[Data extracted from a collection]
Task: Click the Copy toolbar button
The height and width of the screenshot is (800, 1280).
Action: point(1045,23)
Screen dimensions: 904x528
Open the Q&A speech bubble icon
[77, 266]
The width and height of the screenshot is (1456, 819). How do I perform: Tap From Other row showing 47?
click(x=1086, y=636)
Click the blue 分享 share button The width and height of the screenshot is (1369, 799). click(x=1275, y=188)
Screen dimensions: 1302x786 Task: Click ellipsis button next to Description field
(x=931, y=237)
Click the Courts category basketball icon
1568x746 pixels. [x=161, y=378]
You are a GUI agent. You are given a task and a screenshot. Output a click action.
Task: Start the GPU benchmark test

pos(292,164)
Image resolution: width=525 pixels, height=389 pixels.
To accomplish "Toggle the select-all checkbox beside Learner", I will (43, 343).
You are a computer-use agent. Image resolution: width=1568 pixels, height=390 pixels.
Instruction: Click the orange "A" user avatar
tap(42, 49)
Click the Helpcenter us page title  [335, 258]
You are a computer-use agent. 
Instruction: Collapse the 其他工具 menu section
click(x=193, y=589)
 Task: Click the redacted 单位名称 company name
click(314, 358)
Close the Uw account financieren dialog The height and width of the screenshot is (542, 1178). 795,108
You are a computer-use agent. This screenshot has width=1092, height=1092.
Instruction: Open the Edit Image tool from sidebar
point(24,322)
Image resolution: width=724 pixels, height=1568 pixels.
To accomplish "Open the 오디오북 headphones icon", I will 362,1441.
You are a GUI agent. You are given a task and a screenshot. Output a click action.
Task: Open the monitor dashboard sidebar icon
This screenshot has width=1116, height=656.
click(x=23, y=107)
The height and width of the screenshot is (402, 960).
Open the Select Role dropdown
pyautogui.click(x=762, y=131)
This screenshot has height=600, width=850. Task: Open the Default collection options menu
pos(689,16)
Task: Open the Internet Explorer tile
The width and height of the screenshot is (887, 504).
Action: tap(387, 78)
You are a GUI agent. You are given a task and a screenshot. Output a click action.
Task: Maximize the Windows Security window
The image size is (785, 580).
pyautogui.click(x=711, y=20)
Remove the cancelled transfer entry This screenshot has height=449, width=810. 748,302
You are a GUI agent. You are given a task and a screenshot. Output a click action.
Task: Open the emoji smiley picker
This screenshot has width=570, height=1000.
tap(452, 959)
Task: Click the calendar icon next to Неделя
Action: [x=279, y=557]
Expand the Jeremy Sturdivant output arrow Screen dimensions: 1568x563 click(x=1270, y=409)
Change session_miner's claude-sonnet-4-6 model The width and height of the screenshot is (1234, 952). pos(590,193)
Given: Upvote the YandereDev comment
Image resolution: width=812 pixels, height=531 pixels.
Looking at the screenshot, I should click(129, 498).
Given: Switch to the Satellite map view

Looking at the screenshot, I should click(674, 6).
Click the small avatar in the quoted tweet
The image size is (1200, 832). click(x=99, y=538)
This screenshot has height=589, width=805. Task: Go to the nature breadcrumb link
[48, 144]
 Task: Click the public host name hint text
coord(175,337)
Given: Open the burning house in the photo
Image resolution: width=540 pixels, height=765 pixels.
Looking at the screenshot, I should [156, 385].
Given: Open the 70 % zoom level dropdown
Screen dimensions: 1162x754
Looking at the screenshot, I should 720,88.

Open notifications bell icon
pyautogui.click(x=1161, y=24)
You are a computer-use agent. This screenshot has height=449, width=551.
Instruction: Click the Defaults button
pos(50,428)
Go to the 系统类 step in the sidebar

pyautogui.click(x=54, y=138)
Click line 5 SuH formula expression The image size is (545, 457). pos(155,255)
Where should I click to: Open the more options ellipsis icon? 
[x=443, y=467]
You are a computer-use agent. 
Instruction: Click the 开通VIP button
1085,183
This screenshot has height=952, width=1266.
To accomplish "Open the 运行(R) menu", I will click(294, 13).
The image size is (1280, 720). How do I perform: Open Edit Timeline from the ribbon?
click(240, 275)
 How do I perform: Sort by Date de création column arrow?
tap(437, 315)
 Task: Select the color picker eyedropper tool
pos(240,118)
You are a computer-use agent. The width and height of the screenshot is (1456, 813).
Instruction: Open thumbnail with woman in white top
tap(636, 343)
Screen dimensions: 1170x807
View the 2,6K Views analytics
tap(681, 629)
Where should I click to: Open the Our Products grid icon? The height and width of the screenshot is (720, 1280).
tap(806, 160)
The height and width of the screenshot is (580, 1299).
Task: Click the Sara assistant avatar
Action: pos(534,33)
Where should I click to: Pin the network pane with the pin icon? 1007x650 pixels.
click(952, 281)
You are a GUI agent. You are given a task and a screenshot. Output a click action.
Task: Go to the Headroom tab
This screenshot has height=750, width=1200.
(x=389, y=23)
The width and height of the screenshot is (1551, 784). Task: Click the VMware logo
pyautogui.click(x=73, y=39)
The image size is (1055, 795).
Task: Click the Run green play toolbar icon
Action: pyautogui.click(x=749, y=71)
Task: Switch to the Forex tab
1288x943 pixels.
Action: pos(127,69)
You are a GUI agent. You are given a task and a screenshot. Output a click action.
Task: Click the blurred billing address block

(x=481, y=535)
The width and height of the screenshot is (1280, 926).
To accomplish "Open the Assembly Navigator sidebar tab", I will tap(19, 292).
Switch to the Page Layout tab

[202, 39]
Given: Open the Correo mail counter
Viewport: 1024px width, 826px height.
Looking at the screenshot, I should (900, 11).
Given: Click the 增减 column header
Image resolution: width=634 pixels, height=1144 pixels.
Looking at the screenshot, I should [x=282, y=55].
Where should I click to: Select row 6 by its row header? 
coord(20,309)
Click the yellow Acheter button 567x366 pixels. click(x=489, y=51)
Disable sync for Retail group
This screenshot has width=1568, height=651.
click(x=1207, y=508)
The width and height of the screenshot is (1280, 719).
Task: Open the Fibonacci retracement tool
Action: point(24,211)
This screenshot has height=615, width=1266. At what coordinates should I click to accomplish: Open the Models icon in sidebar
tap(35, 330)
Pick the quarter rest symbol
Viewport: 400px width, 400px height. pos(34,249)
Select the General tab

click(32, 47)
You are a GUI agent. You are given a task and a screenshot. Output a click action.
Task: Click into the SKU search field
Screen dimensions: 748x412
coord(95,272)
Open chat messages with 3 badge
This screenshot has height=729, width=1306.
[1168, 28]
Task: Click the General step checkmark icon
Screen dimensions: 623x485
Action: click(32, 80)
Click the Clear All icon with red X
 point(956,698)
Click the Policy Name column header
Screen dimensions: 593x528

▸ **What is needed**: From the data above, reproduce word for word the lines running from the line with "Click the small avatar in the quoted tweet" to the line with "Given: Open the 70 % zoom level dropdown", ends included.

▸ **Solution to the exercise**:
Click the small avatar in the quoted tweet
The image size is (1200, 832). click(x=99, y=538)
This screenshot has height=589, width=805. Task: Go to the nature breadcrumb link
[48, 144]
 Task: Click the public host name hint text
coord(175,337)
Given: Open the burning house in the photo
Image resolution: width=540 pixels, height=765 pixels.
Looking at the screenshot, I should [156, 385].
Given: Open the 70 % zoom level dropdown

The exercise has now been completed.